Nie zgadzam się z żadnym zdaniem, które napisałeś.
Ciekawe, że nie zająknąłeś się o E-lidze w swoich opiniach. W każdej lidze sportu przegrani chcą jak najszybciej dokończyć i ...zapomnieć.
Możesz podać jakieś liczby, wyliczenia w.g. których oceniasz finałowe mecze o mistrzostwo i uniknięcie spadku pozwalające na stwierdzenie :"."deficytowe i niepotrzebne
A które to nie są deficytowe i potrzebne? Jakie kryteria oceny założyłeś, skoro przedstawiasz takie wnioski?
Może i masz przesyt żużla. Jeżeli jeszcze oglądasz w tv ligę angielską i szwedzką. Całe dni czytasz i piszesz tu. Mariusza nie dogonisz.
Tylko kibice tu piszą o ulepszaniu, reformach żużla, dla dobra żużla.
Przedstawiono tu już wiele założeń reformatorskich. Także płatności żużlowcom. Kiedyś wskazywałem jak i co. Prawie nikogo to nie interesowało. Znamienne słowa powiedział kiedyś p. Skrzydlewski: "Co z tego, że natrzepali dwucyfrówki, kiedy drużyna przegrała lub nie awansowała". W Anglii płacą mądrzej.
Jak łatwo nazwać zwykły system pucharowy - PO. Jak to ludzi łechce. Jak w NBA jesteśmy. Potem słyszymy, że liga nieważna. A ważne jest tzw. PO.
Kompletne zwichrowanie ligi. Żałosne dmuchanie balonika. "Finał Ligi"-jak to kręci. Pokazał p.Karkosik co jest wart ten balonik.

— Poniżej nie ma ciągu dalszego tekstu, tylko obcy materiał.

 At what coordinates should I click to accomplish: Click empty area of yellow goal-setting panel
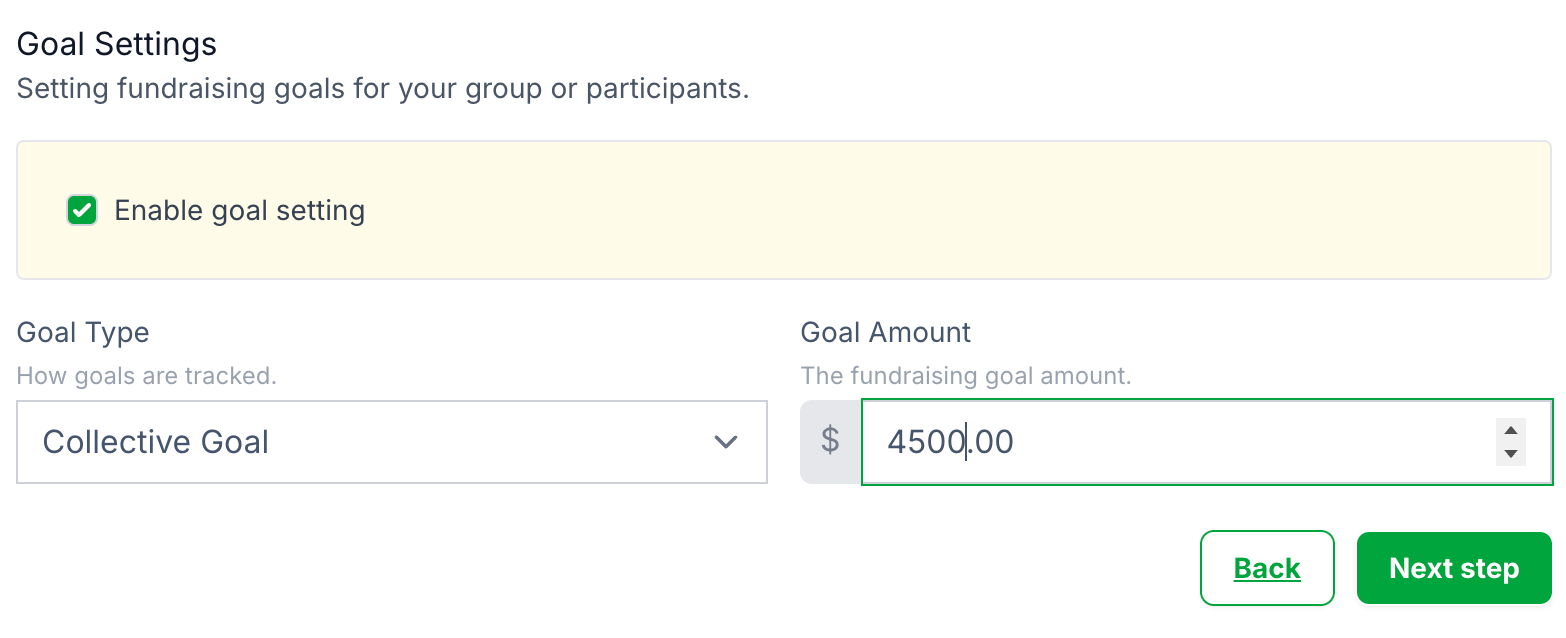click(950, 211)
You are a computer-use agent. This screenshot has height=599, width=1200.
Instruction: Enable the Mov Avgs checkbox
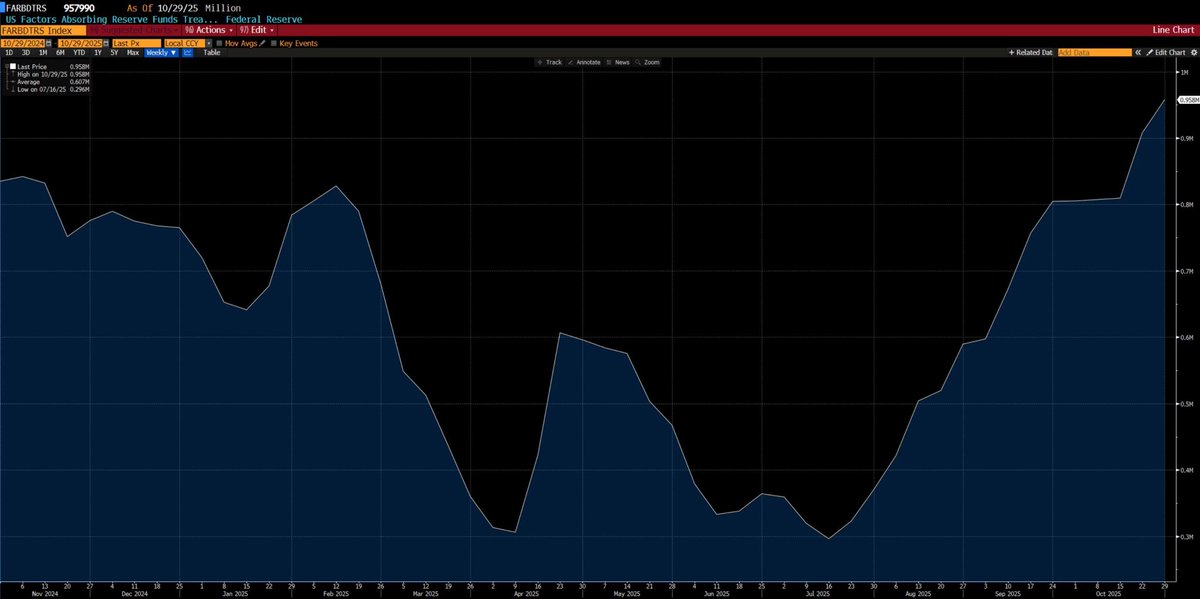tap(219, 43)
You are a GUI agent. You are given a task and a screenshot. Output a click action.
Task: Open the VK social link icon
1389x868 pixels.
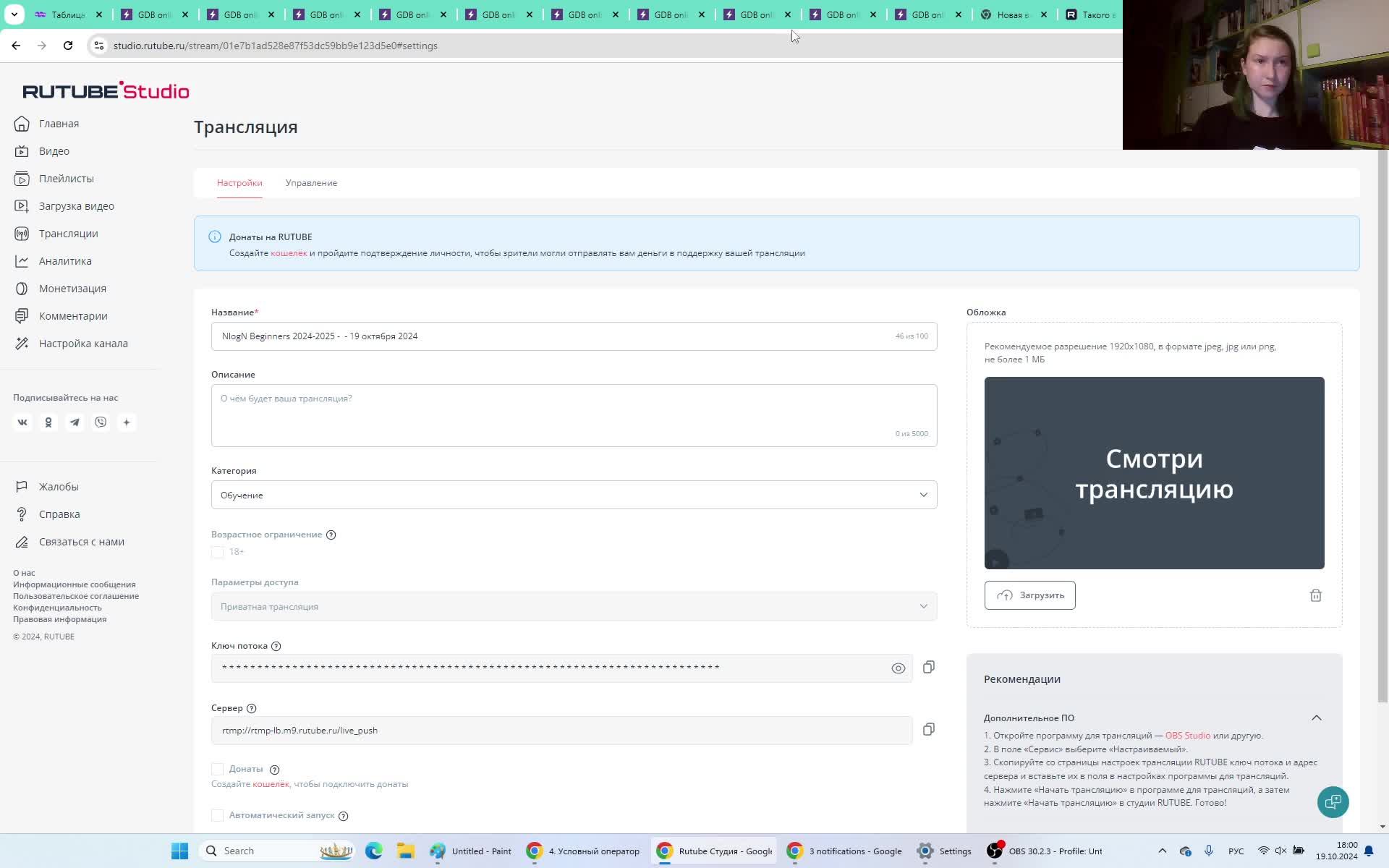click(22, 422)
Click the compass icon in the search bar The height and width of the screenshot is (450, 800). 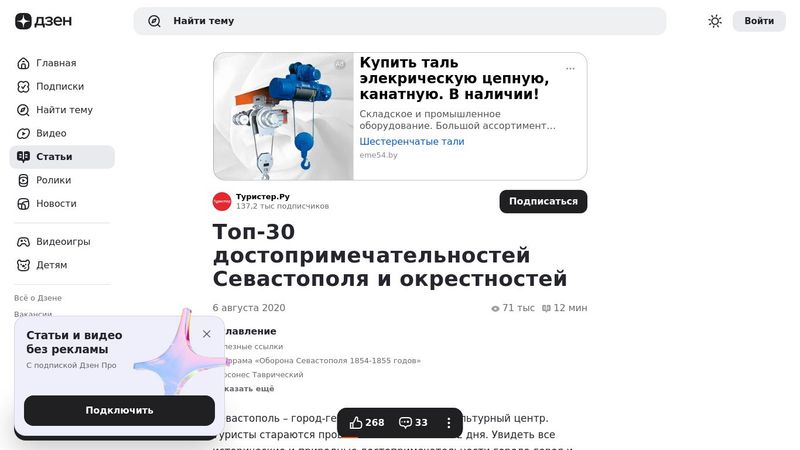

Jestem od zawsze zwolennikiem dogrywki w Elidze i Pierwszej Lidze. Górne i dolne czwórki każdy z każdym z zachowaniem dotychczasowego dorobku. Wtedy ważny i emocjonujący, ściągający kasę dla klubu jest każdy mecz w sezonie.
Jakie znaczenie miał dla Gdańska mecz w Rzeszowie? Żadne. I to kandydat do Eligi. Żenujące.Powinni jechać juniorami. Może by marynarki coś dostrzegły.